La “Phillip C. Jessup International Law Moot court competition” è la più prestigiosa competizione universitaria di simulazione di un processo di diritto pubblico internazionale, intitolata allo storico membro della corte internazionale di giustizia Phillip C. Jessup. La Luiss, alla sua terza partecipazione, si aggiudica la fase nazionale e il titolo di “best new team” dell’edizione 2016. I vincitori sono gli studenti Anna Chiara Amato, Claudia Cardelli, Sara Castegini (premiata come “best oralist” nella finale), Carolina Nalli e Giulio Filippo Piozzi, coordinati dal prof. Pietro Pustorino e dalla prof. Angela del Vecchio, coordinatrice generale del progetto, e guidati dall’avv. Domenico Pauciulo, la dott.ssa Giulia Nicchia, il dott. Salvatore Custureri e la dott.ssa Ana Protic. Il team rappresenterà le università italiane nella finale mondiale di Washington, dal 27 marzo al 2 aprile. Abbiamo incontrato Anna Chiara Amato e Carolina Nalli per farci raccontare questa vincente esperienza.
Cosa è significato per voi partecipare a JESSUP?
ANNA: Jessup significa intensa attività di ricerca e studio dei casi, imparare a redigere le memorie sia dell’accusa sia della difesa, saper instaurare uno speech in lingua giuridica inglese, tutto come fossimo dei veri avvocati internazionalisti. Ci siamo messi in gioco da vera squadra, lavorando sempre insieme e sostenendoci nelle difficoltà: tutti hanno collaborato attivamente nel lavoro di ciascuno.
Quali sono le difficoltà che avete incontrato?
CAROLINA: Jessup simula un processo vero e proprio, con i giudici, interpretati da professori internazionali, che interrompevano il tuo discorso con varie domande, come nella realtà. Il problema è che ogni speech dei due rappresentanti dei team è di durata predeterminata e il tempo scorre nonostante gli interventi dei giudici: serve un carattere forte per ribattere e non perdere lucidità. Inoltre è stata dura studiare sempre sia la posizione dell’attore sia del convenuto: siccome conoscevamo l’avversario solo il giorno prima della sfida, avevamo a disposizione meno di ventiquattro ore per studiare i loro scritti e in albergo si facevano le ore piccole. Tutto ciò però è servito a rafforzare il nostro spirito di gruppo.
Raccontaci la finale.
A: Dopo aver vinto la semifinale contro il team dell’università “Roma Tre”, abbiamo saputo che avremmo disputato la finale solo quattro ore prima del match, in più contro la squadra rappresentante l’università di Torino, campione uscente e città ospitante della manifestazione.
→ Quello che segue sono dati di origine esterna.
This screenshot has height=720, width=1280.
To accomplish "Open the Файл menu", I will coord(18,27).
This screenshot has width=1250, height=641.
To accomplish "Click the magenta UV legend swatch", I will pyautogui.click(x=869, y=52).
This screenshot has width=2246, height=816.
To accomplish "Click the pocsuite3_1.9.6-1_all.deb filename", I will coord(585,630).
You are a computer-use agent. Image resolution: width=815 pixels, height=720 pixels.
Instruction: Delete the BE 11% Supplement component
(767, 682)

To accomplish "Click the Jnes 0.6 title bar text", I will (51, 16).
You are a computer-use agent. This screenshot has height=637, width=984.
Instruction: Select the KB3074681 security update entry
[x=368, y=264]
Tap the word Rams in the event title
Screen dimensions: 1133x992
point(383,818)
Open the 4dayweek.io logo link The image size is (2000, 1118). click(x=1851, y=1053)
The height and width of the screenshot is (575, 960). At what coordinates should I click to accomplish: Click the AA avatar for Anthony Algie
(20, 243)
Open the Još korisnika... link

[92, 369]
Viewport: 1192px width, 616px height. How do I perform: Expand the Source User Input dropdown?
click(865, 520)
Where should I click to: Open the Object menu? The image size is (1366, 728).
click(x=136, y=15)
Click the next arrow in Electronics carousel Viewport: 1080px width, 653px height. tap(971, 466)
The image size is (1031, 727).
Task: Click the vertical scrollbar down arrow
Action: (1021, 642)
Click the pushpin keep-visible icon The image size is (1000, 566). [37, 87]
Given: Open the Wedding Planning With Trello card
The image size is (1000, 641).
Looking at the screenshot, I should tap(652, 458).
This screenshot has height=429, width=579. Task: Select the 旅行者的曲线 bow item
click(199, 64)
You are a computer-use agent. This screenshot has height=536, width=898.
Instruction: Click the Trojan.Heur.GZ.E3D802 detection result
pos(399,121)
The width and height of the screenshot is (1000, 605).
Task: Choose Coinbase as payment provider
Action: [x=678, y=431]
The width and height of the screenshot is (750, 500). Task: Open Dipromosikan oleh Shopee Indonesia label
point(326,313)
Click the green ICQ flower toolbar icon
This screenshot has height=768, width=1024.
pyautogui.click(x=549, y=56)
Insomma, tifo e pronostici erano tutti per loro. I tre giudici, però, hanno votato all’unanimità per noi: penso che siamo stati migliori nello sfruttare le loro domande a sostegno della nostra posizione. In più credo che siano stati decisivi i nostri “rebuttal” (domande per criticare le argomentazioni avversarie).
Avete qualche ricordo divertente di questa esperienza? A: Certo! E’ accaduto alla proclamazione dei vincitori: ogni squadra è identificata con un numero a quattro cifre e il team Luiss iniziava col numero 4, come il team di Torino. Quando uno dei giudici ha iniziato a leggere il numero del vincitore, non appena ha detto: “quattro”, noi tutte abbiamo iniziato a urlare di gioia, senza ricordarci che poteva riferirsi al gruppo torinese. Pensa che figura avremmo fatto se avessero vinto gli altri.
Cosa ti aspetti dalla finale di Washington?
C: sarà una sfida difficilissima, parteciperanno 132 prestigiose università di tutto il mondo. La preparazione continua tuttora: siamo i vincitori nazionali, ma questo non ci fa stare tranquilli: lavoriamo sui nostri punti deboli e continuiamo ad aggiornarci anche sui casi di stretta attualità. Il confronto tra continenti e diverse scuole di pensiero sul diritto internazionale ci farà crescere culturalmente e professionalmente.